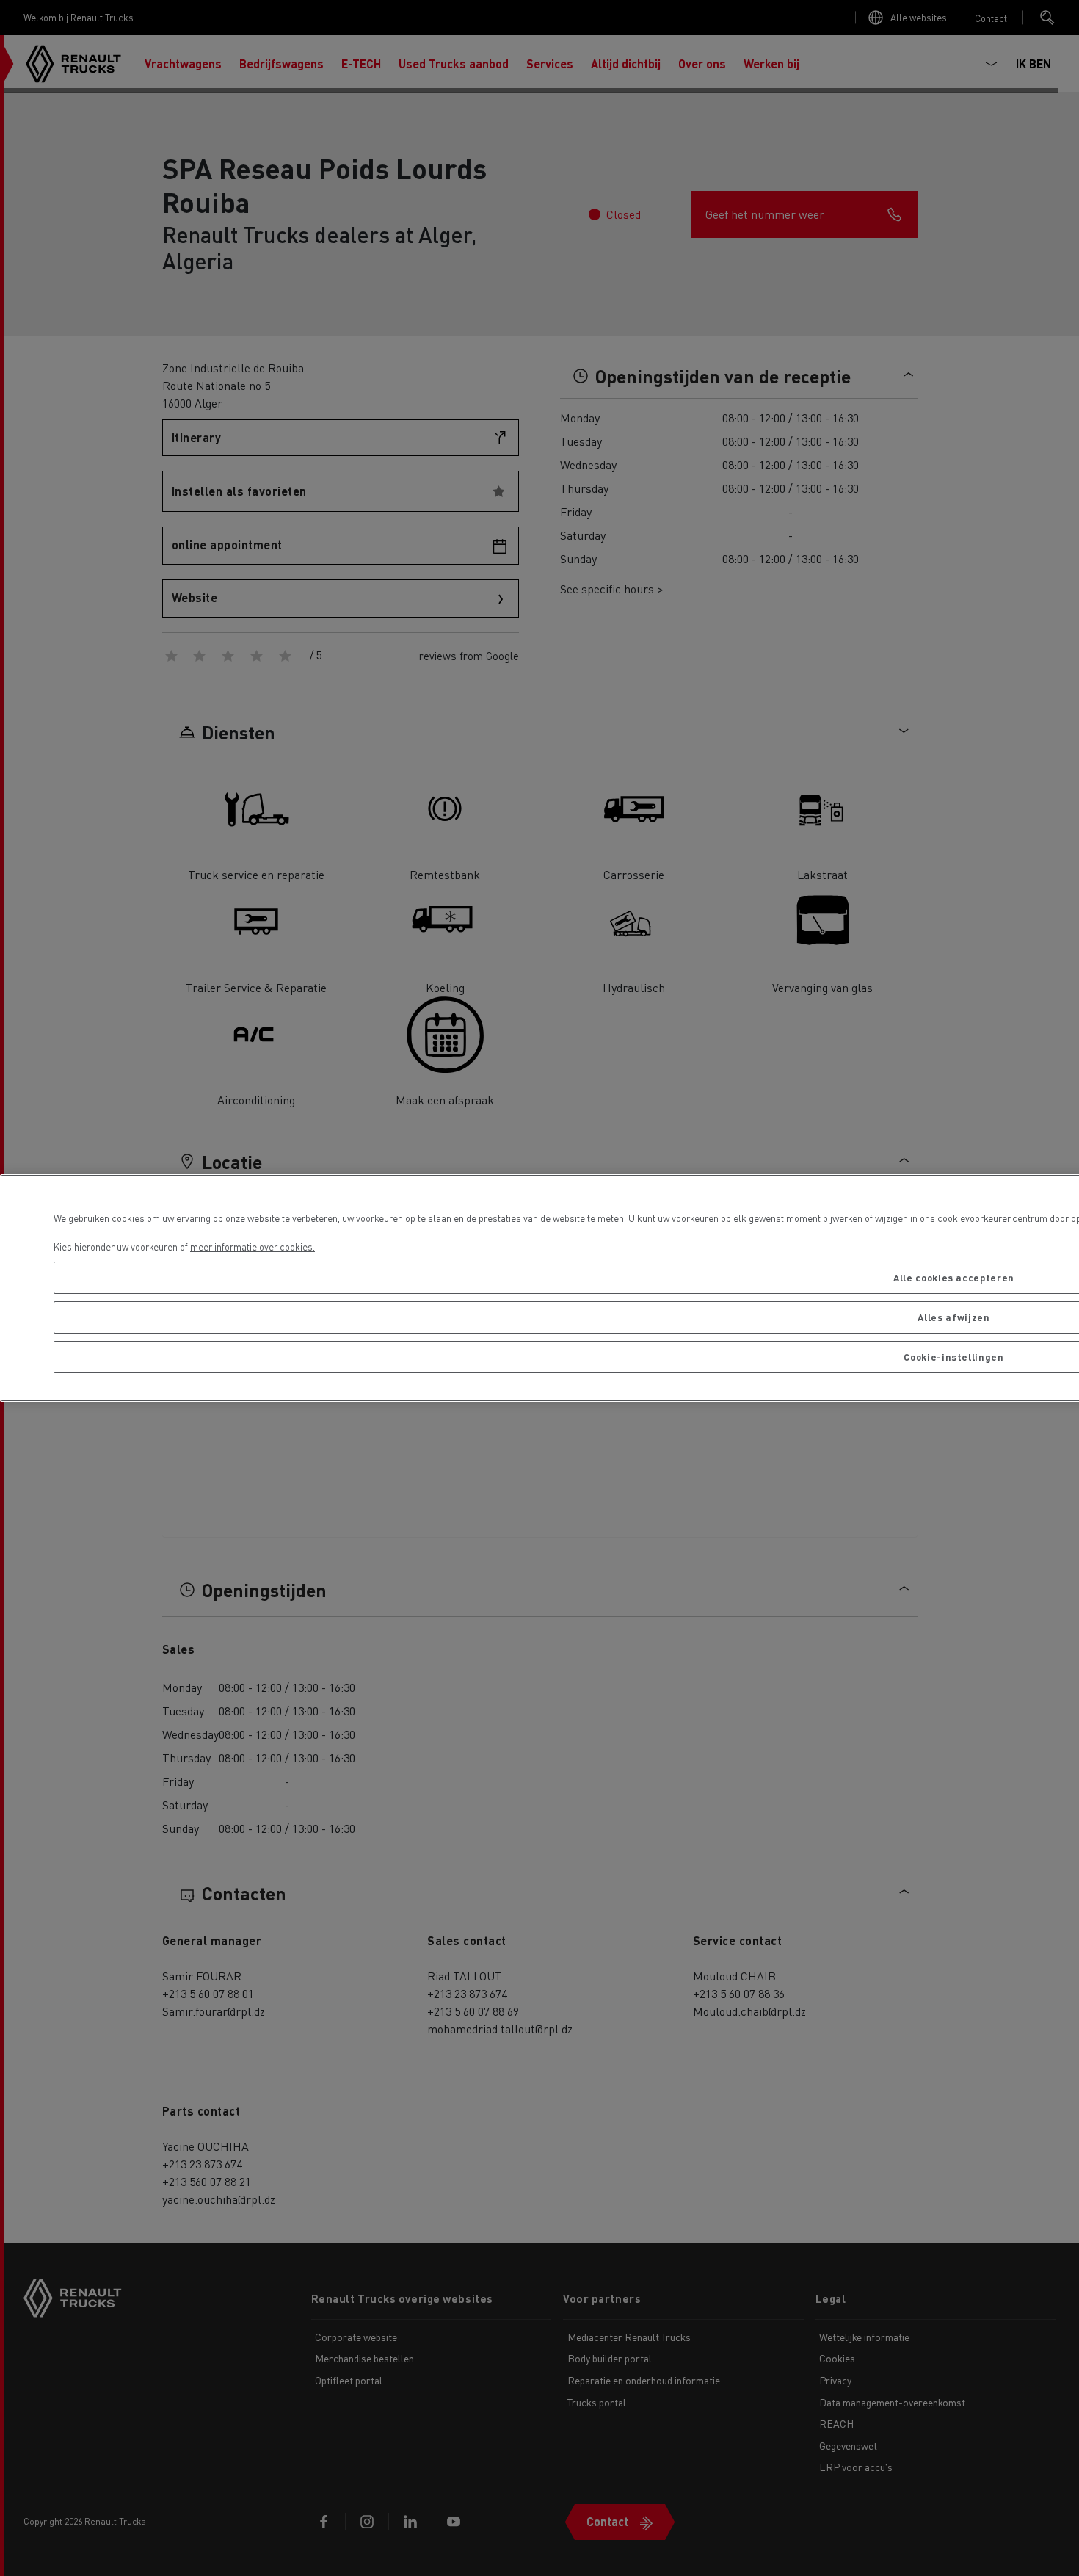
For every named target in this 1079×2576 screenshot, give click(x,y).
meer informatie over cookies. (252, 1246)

==

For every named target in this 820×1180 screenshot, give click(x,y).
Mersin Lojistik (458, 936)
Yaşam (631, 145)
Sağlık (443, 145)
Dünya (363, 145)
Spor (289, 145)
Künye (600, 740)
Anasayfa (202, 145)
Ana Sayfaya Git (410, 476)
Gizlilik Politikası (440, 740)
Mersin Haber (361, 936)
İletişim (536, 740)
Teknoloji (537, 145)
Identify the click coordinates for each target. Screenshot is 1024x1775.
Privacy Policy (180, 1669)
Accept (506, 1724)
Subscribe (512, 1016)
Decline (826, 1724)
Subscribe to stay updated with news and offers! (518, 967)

What is expected >> Only the lines above from the line with "For every named target in this 820×1180" to the line with "Subscribe (512, 1016)", those two lines included, should be reproduced exactly.

Your solution >>
For every named target in this 820×1180 screenshot, give click(x,y).
Mersin Lojistik (458, 936)
Yaşam (631, 145)
Sağlık (443, 145)
Dünya (363, 145)
Spor (289, 145)
Künye (600, 740)
Anasayfa (202, 145)
Ana Sayfaya Git (410, 476)
Gizlilik Politikası (440, 740)
Mersin Haber (361, 936)
İletişim (536, 740)
Teknoloji (537, 145)
Identify the click coordinates for each target. Screenshot is 1024x1775.
Privacy Policy (180, 1669)
Accept (506, 1724)
Subscribe (512, 1016)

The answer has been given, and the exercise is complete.